[Opening Input data section]

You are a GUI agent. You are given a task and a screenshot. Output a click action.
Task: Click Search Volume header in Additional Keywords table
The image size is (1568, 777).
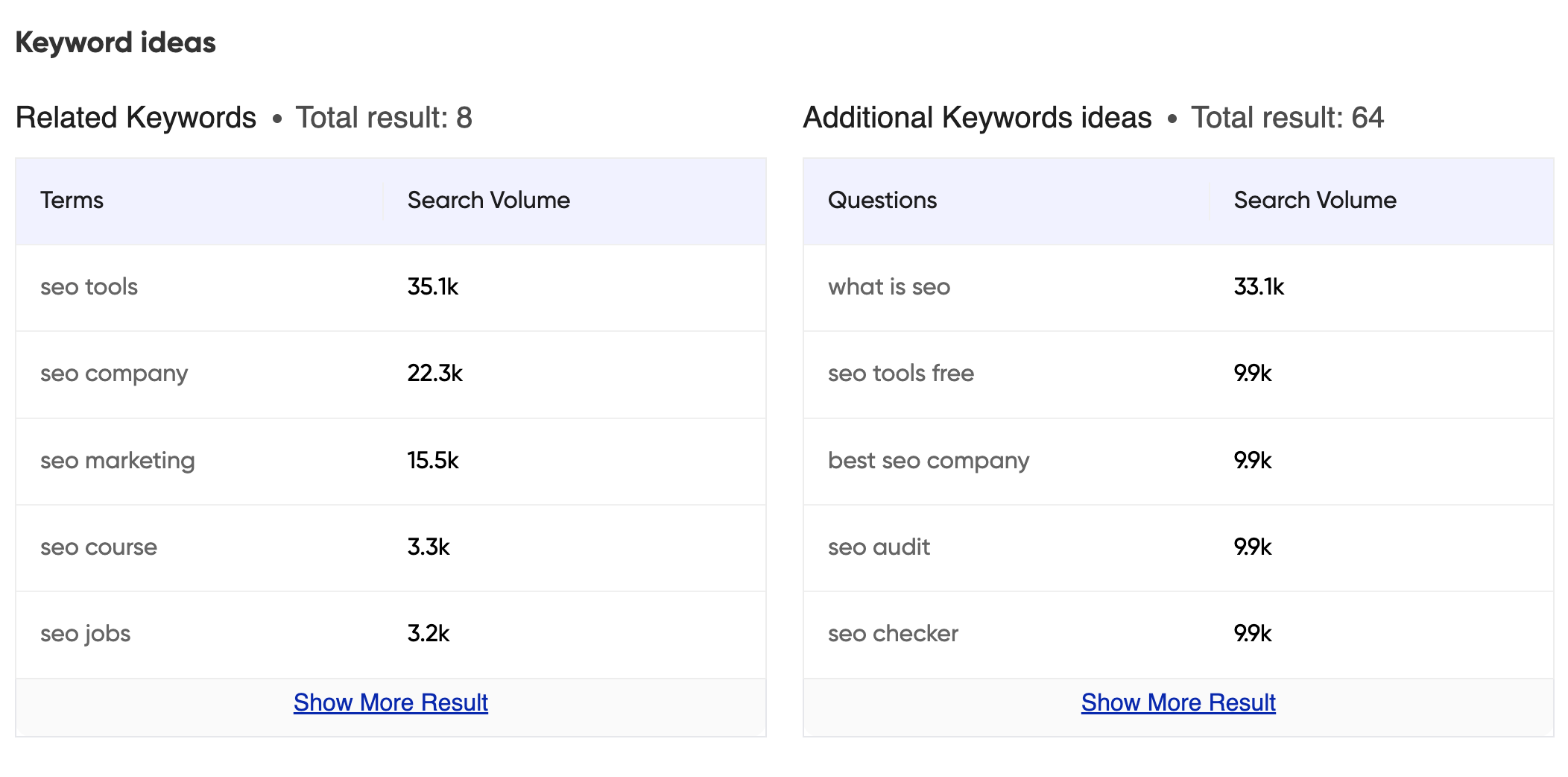pyautogui.click(x=1315, y=200)
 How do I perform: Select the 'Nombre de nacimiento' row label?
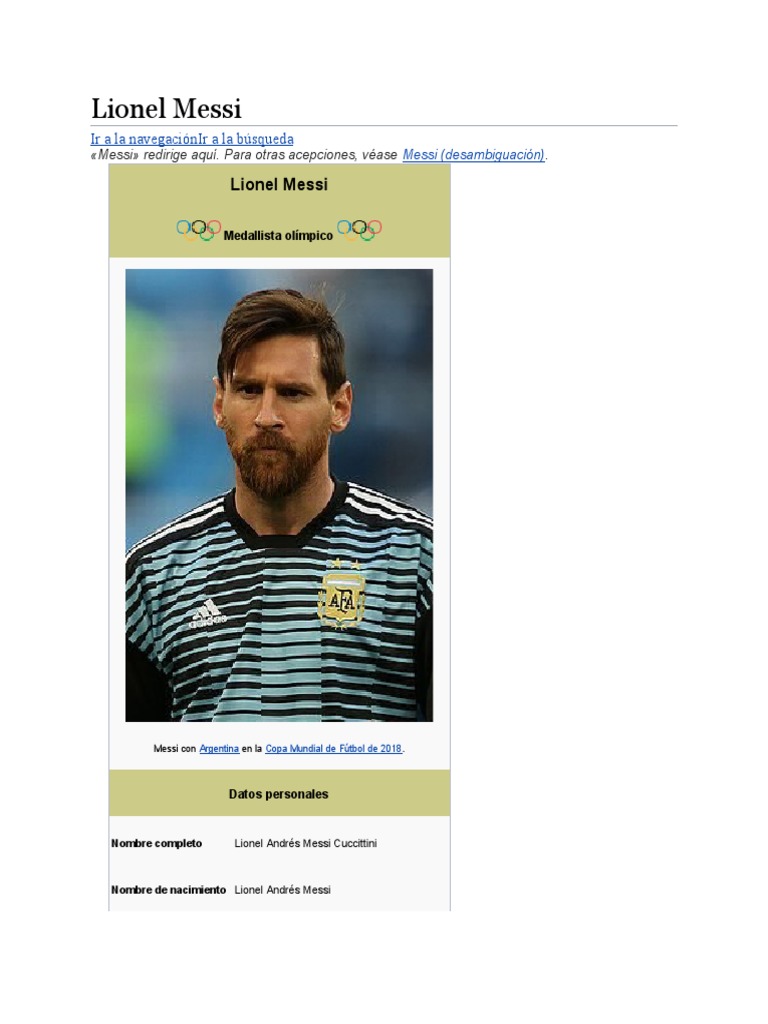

[Closing Input data section]

* What the task requires
Word-for-word output of every record is needed, with images omitted.

* Answer
You are a GUI agent. You are given a task and a screenshot. Output a click action.
Task: Click Search Volume header in Additional Keywords table
The image size is (1568, 777).
pyautogui.click(x=1315, y=200)
 How do I perform: Select the 'Nombre de nacimiento' row label?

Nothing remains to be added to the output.